In a survey of 4,341 students across the globe, 19 percent of respondents said they would prefer to work in the U.S. post-graduation over any other country, according to Universum, a recruiting, branding and research firm.
"It's still the dream to come to the United States, where there will be unlimited opportunities," said Melissa Murray Bailey, president of Universum Americas.
Students gave a variety of reasons for wanting to make the U.S. their home if offered a job there.
"I feel great affection for the country and I see great opportunities for growth," said one student. Meanwhile another noted, "It's the biggest economy on the planet and home of the biggest enterprises as well."
Other English-speaking nations were among the most popular destinations. The United Kingdom came in second, with 12 percent of the vote, followed by Australia, with 8 percent, and Canada at 6 percent. Germany, also at 6 percent, was the top non-English destination, followed by France, Switzerland, Sweden, Japan, and Spain.
Bailey attributed the dominance of English-speaking nations to almost-universal use of the language. "No matter where they're from, most students have had to learn English," she said.
Among cities, New York topped Universum's list, with 15 percent of students saying they would want to relocate to the city if offered a job there. London, came in second with 11 percent, and San Francisco, Paris and Sydney all tied for third with 4 percent each. Others in the top 10 were Berlin, Stockholm, Hong Kong, Los Angeles and Singapore.
The job prospects in most of these markets have not been very robust, but many students still thought opportunities were available in their field. Business students, for example, cited finance jobs as a reason to find New York and London attractive. IT majors named San Francisco because of all the software and dot-com companies based in the area.
But there were a litany of other reasons students were drawn to these cities.
New York's diversity, for example, makes the city a magnet. "(Students) know the city is not homogenous," said Bailey. "They think, 'In New York, even if I'm different, there will be a lot of people like me.'"
Students also cited New York's culture, opportunities to network, and entertainment venues. Most students, though, focused on career advancement.
"This city has more publishing houses than any other place in the world," said one pragmatic English major.
London devotees mentioned its "awesome culture" and its history. They also noted its close proximity to Europe for travel.
Those who preferred Sydney talked more about lifestyle: They liked the idea of living right near the beach.
For Paris lovers, the city's beauty is the biggest draw.

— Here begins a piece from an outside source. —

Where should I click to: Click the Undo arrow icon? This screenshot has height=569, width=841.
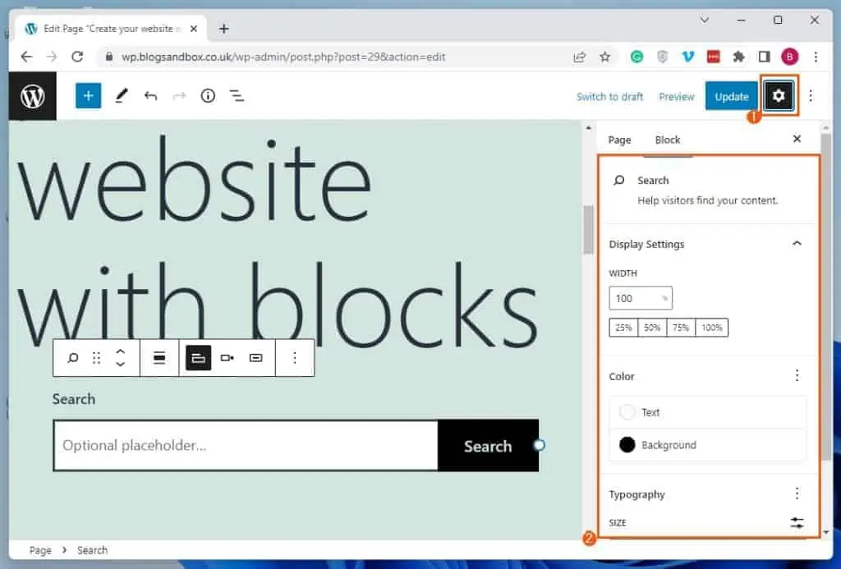point(150,96)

While some students just wanted to stay close to home, a vast majority were willing to pack up and go. The survey revealed that 95 percent would either absolutely or possibly be willing to work abroad.
About a quarter of the students surveyed were from the U.S., who generally displayed less desire to live abroad, said Bailey. Meanwhile, foreign students regard a stint overseas as a "rite of passage," she said.
Besides New York, San Francisco and Los Angeles, the other top 10 U.S. cities students said they would like to move to included Chicago, Boston, Washington, Seattle, San Diego, Atlanta, and Denver.
Universum surveyed the students between October 2012 and January 2013. Their average age was 23.7 years and their most common fields of study were business (32 percent), engineering (20 percent), humanities (17 percent) and natural sciences (12 percent).